Look below for the line containing "Task: Switch to Asset Acquisition Detail tab" and the line containing "This screenshot has height=496, width=1021."; repeat exactly those two lines and all lines between them, and nothing else.

■ ENTRIES SUPPLIED ■
******

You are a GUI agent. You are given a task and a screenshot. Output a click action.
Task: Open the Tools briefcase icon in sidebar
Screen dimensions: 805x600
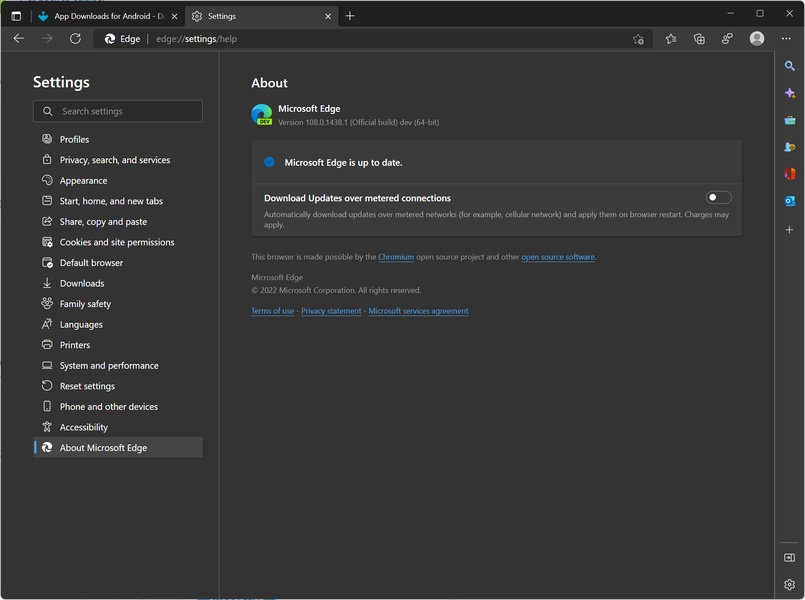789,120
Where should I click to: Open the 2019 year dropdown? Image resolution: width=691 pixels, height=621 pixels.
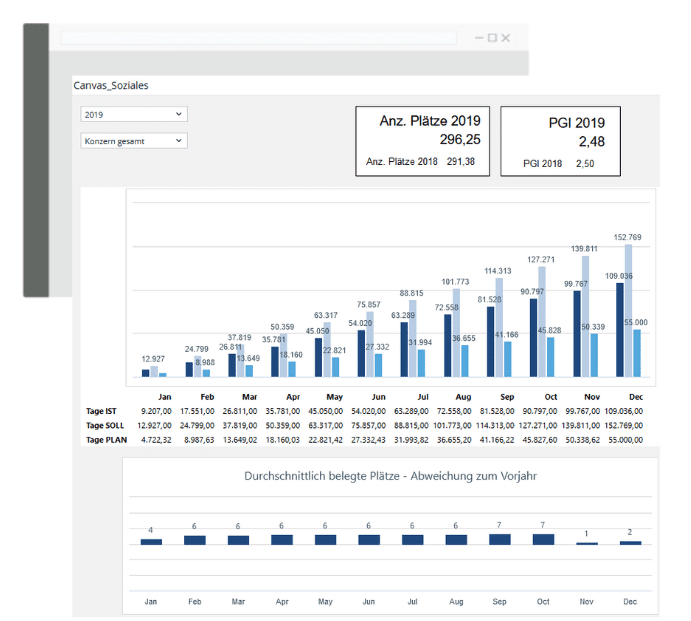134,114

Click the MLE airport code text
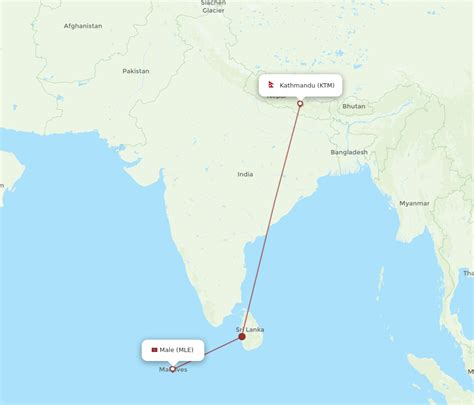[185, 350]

******

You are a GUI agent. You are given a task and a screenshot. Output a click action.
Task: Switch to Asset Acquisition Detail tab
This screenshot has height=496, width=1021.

******

■ FINAL ANSWER ■
Task: Switch to Asset Acquisition Detail tab
This screenshot has height=496, width=1021.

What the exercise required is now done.